Many have become accustomed to using online Chinese stores for dirt-cheap products, frequently being delivered displaying false valuations on the packet in order to avoid paying tax. It may come as a surprise to discover that China imports nearly all of its supplies of eliquid. Zhou Bin, head of Customs Offices in the Guangdong Province, said: “In recent years, sales of electronic cigarettes have grown by more than 300 percent annually, but supervision of the industry is still weak. Most of the oil sold in China is imported.”
The comment came as he announced a seizure of 600 tons of smuggled liquid to create ecig juice. The haul was worth more than a staggering £34 million, and recovered from four separate groups. Twenty people were detained pending a court appearance.
Albeit a smaller scale, thefts continue to blight the owners of brick and mortar vape stores, regardless of location. Three stores were broken into in the consecutive days in Louisville. It’s something that has begun to plague the UK vape industry too, and owner Troy LeBlanc sums up the feeling: “What's most frustrating is the lack of peace of mind. Now that it has happened you don't know - is it going to happen tomorrow? Is it going to happen the next day?”
Fortunately, the kind of people that seem to feel compelled to rob vape shops aren’t the sharpest knives in the cutlery set. Invariably, they are quickly arrested and then can face time inside. We recently reported that British prisons are experiencing problems with the take-up and supply of specially designed electronic cigarettes. Some American jails are also facing issues due to regional policies on smoking in public areas.
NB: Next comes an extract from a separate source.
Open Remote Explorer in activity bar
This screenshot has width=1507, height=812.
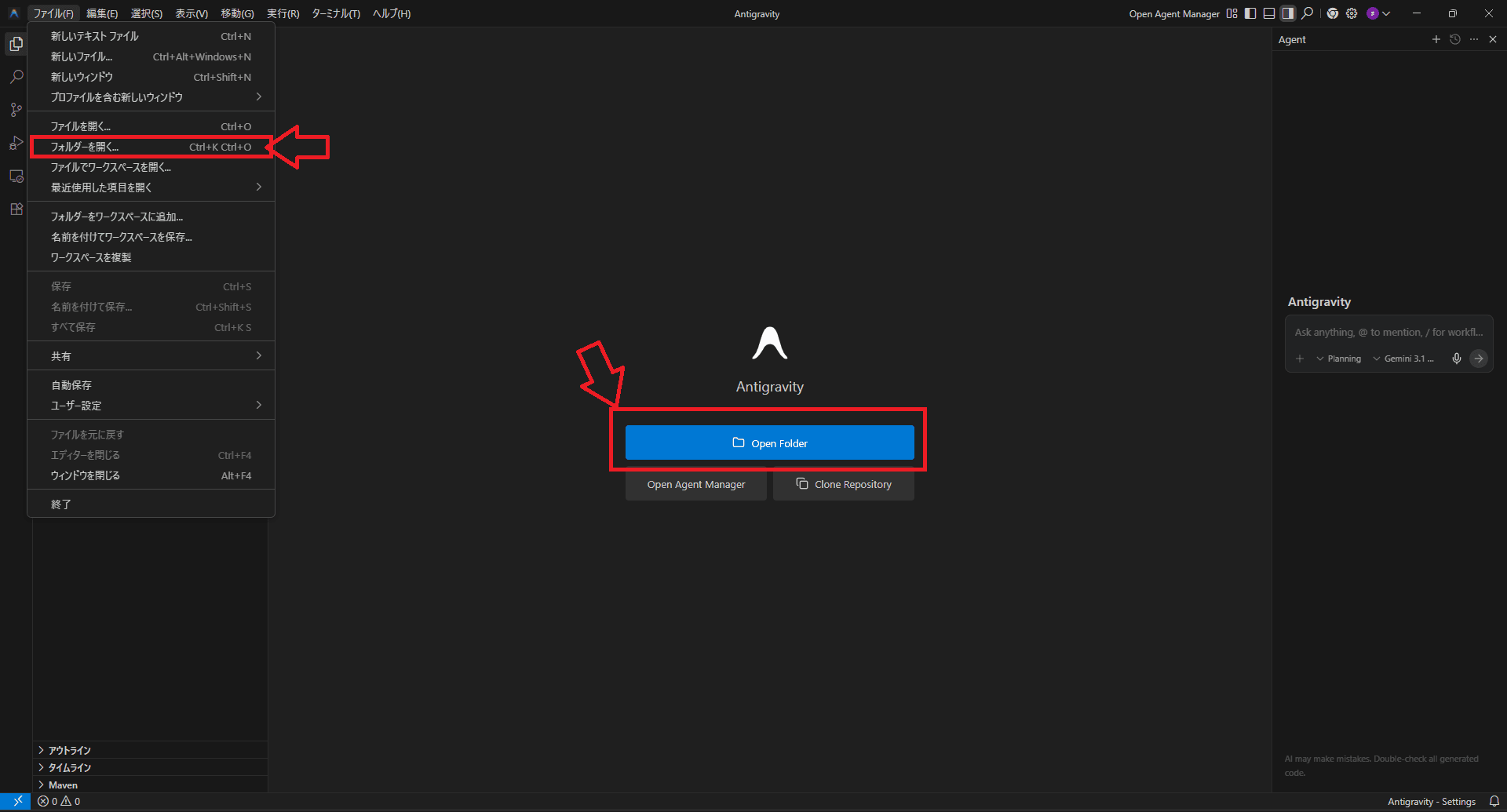16,176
Lately, a number of states rolled out bans on smoking and vaping in public areas – and jails have fallen under that definition. Henderson County Jailer Amy Brady expressed her support for vaping (that she believes works for inmates) and her concern over the possibility the products may be banned.
Criminals often think they can get away with the crime. Really stupid ones get caught and then repeat offend – which goes for Barry Russell Gottlieb, who owns Traders Corner on Mesnes Street, Wigan.
Terry Gregson of Wigan Trading Standards warned traders, in early 2016, that they were being targeted: “We strongly advise shopkeepers to make sure they ask for proof of age from anyone who looks under 25. Businesses should regularly use a refusals register when individuals attempt to buy e-cigarettes in order to record the event.”
Gottlieb didn’t think that applied to him. Trading Standards officials engaged the services of willing 16-yr old volunteer who made a successful purchase in Traders Corner. Gottlieb didn’t attend court and was given a total fine of £800.
Now Gottlieb has been prosecuted and found guilty a second time, for an identical breach. This time around Wigan magistrates have fined him £2,134.